-- Opening Marker --

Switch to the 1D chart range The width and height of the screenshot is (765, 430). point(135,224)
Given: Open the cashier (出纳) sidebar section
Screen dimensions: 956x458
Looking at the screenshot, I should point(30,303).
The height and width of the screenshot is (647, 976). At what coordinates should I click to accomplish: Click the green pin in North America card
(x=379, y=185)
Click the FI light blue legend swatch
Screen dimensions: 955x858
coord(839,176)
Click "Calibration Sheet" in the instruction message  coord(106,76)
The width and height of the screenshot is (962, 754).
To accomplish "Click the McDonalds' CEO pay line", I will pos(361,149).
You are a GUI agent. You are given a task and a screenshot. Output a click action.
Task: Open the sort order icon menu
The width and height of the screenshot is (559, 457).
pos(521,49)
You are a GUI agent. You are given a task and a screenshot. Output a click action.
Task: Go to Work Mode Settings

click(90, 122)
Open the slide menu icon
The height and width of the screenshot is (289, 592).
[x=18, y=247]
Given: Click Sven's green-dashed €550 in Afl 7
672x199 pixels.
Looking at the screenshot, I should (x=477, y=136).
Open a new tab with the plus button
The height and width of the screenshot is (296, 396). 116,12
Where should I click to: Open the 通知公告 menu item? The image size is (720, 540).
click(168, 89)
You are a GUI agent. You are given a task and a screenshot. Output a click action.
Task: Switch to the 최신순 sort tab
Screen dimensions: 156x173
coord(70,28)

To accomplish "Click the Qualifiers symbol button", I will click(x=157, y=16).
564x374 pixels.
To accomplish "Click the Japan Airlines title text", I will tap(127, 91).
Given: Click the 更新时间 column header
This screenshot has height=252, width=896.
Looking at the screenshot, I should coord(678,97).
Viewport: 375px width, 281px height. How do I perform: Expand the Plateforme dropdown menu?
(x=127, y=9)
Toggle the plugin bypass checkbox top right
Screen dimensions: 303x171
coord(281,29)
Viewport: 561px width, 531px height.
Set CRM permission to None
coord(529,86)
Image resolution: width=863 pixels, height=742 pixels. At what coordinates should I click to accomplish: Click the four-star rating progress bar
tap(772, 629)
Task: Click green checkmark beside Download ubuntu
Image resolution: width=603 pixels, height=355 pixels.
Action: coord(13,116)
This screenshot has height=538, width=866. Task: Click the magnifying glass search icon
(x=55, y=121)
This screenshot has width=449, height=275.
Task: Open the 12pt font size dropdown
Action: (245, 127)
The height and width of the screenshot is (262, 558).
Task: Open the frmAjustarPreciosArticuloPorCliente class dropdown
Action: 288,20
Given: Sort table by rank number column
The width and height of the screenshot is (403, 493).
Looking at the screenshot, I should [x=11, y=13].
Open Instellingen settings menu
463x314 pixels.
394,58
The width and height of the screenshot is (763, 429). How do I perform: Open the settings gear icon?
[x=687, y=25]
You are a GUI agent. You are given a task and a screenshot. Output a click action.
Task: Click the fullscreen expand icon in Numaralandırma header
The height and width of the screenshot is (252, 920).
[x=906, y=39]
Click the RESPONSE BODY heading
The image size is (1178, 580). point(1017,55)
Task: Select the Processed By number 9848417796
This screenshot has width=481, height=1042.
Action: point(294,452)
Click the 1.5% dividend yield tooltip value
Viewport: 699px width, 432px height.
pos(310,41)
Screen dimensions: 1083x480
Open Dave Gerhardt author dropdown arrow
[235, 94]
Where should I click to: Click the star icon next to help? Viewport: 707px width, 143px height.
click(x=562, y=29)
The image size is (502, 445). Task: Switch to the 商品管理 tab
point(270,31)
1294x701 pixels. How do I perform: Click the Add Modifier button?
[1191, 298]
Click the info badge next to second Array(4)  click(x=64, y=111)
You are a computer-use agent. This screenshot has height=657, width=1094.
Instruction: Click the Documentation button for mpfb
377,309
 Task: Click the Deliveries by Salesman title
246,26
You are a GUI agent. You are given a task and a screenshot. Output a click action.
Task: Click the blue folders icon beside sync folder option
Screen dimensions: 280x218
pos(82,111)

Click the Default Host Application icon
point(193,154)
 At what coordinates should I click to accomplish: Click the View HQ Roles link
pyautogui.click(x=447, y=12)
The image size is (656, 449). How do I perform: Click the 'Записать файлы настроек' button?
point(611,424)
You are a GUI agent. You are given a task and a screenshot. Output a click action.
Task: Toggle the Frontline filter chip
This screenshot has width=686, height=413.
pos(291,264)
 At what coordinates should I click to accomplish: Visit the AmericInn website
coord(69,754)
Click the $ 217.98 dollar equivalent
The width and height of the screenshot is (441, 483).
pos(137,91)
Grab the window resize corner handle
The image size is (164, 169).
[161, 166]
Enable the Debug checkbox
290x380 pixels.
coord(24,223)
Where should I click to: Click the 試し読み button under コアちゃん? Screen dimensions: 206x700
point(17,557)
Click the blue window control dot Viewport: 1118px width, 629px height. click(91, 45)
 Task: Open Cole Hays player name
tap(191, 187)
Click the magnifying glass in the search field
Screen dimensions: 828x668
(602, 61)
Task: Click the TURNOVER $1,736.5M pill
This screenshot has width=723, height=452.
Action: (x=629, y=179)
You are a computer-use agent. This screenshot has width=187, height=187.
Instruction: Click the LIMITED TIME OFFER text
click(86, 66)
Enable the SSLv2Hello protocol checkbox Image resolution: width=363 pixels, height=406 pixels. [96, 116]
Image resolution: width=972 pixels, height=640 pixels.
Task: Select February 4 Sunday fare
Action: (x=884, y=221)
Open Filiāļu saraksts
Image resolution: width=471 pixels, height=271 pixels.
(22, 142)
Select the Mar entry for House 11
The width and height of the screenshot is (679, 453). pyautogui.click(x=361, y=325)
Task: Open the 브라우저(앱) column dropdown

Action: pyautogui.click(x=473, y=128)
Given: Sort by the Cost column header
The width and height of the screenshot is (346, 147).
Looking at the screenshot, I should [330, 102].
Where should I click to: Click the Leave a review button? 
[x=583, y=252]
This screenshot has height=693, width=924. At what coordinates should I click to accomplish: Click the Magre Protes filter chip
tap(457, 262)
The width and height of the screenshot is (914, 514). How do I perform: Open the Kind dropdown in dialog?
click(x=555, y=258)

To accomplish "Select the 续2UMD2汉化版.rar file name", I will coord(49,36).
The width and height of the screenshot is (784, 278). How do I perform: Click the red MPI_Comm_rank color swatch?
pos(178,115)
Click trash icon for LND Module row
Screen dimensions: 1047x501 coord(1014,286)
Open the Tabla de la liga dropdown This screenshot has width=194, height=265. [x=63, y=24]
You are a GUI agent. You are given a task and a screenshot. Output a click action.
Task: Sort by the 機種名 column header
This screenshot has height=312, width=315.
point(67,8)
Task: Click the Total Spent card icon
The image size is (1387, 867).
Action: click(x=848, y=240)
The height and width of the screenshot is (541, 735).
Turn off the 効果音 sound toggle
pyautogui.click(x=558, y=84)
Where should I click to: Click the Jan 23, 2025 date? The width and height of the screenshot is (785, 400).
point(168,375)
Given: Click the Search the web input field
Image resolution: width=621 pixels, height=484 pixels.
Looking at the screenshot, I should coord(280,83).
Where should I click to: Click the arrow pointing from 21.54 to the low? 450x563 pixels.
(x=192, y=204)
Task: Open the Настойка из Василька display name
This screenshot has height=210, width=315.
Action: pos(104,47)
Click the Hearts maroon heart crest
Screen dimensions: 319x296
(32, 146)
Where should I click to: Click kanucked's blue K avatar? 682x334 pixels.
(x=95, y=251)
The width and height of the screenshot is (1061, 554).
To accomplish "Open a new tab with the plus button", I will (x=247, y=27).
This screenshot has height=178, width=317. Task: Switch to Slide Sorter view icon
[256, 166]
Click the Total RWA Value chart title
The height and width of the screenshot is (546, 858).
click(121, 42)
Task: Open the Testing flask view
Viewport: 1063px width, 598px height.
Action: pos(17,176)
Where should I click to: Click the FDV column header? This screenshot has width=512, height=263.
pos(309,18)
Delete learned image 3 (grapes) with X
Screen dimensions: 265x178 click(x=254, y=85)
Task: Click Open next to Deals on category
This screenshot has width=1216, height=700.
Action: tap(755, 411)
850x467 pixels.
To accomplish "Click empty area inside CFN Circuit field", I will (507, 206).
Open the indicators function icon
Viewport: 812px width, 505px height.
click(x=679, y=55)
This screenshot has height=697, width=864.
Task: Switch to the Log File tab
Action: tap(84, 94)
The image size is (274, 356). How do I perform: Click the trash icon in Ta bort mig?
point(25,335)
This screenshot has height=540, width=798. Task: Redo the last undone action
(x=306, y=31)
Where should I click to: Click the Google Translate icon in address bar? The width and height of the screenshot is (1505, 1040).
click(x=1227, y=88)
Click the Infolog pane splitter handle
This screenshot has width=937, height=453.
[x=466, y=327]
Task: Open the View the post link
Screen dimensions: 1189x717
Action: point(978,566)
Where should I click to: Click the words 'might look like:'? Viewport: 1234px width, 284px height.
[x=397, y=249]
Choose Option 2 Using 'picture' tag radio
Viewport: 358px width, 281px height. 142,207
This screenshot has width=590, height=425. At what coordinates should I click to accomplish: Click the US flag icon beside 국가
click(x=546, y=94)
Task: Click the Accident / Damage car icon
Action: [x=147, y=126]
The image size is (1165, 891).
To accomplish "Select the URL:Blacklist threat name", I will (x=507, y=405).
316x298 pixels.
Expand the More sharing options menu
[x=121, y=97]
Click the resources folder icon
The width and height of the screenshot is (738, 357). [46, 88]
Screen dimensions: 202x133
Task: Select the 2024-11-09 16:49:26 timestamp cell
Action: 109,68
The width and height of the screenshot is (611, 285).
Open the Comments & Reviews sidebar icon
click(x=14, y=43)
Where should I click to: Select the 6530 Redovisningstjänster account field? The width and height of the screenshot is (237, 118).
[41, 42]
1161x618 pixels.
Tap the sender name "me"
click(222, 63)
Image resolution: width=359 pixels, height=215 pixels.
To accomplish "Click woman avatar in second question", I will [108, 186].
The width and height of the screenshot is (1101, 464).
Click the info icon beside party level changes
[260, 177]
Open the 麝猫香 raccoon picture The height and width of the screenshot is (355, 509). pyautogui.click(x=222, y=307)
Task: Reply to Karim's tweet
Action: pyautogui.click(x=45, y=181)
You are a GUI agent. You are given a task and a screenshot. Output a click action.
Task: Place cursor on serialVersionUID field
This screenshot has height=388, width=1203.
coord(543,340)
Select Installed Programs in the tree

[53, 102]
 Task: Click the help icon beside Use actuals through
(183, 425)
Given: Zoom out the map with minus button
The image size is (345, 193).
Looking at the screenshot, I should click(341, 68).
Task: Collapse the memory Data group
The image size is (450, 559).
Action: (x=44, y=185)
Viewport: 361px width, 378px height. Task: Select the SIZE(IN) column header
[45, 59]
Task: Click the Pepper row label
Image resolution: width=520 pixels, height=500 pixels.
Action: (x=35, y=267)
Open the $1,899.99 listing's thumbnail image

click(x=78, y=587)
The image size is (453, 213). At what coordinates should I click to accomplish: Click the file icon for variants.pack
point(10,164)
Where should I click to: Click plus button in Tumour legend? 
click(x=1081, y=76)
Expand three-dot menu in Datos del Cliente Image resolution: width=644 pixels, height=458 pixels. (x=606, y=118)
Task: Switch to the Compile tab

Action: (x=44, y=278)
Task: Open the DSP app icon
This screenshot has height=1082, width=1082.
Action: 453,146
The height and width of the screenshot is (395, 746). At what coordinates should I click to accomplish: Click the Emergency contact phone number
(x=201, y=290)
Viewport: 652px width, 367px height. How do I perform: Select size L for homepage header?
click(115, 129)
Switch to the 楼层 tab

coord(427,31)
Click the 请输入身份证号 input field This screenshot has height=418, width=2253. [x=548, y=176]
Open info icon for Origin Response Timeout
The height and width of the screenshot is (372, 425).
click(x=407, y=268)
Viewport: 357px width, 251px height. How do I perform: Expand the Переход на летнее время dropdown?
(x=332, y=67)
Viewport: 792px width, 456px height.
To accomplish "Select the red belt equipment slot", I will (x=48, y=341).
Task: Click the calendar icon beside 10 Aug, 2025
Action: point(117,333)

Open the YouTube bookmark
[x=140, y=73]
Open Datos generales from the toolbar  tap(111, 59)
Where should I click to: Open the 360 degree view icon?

-- Closing Marker --

• [Task to carry out]:
Go to the line with "The width and height of the screenshot is (763, 429)." in the entries above and repeat every line from there through the line with "Click the info badge", exactly and with no other text.

• [Solution below]:
The width and height of the screenshot is (763, 429). How do I perform: Open the settings gear icon?
[x=687, y=25]
You are a GUI agent. You are given a task and a screenshot. Output a click action.
Task: Click the fullscreen expand icon in Numaralandırma header
The height and width of the screenshot is (252, 920).
[x=906, y=39]
Click the RESPONSE BODY heading
The image size is (1178, 580). point(1017,55)
Task: Select the Processed By number 9848417796
This screenshot has width=481, height=1042.
Action: point(294,452)
Click the 1.5% dividend yield tooltip value
Viewport: 699px width, 432px height.
pos(310,41)
Screen dimensions: 1083x480
Open Dave Gerhardt author dropdown arrow
[235, 94]
Where should I click to: Click the star icon next to help? Viewport: 707px width, 143px height.
click(x=562, y=29)
The image size is (502, 445). Task: Switch to the 商品管理 tab
point(270,31)
1294x701 pixels. How do I perform: Click the Add Modifier button?
[1191, 298]
Click the info badge next to second Array(4)  click(x=64, y=111)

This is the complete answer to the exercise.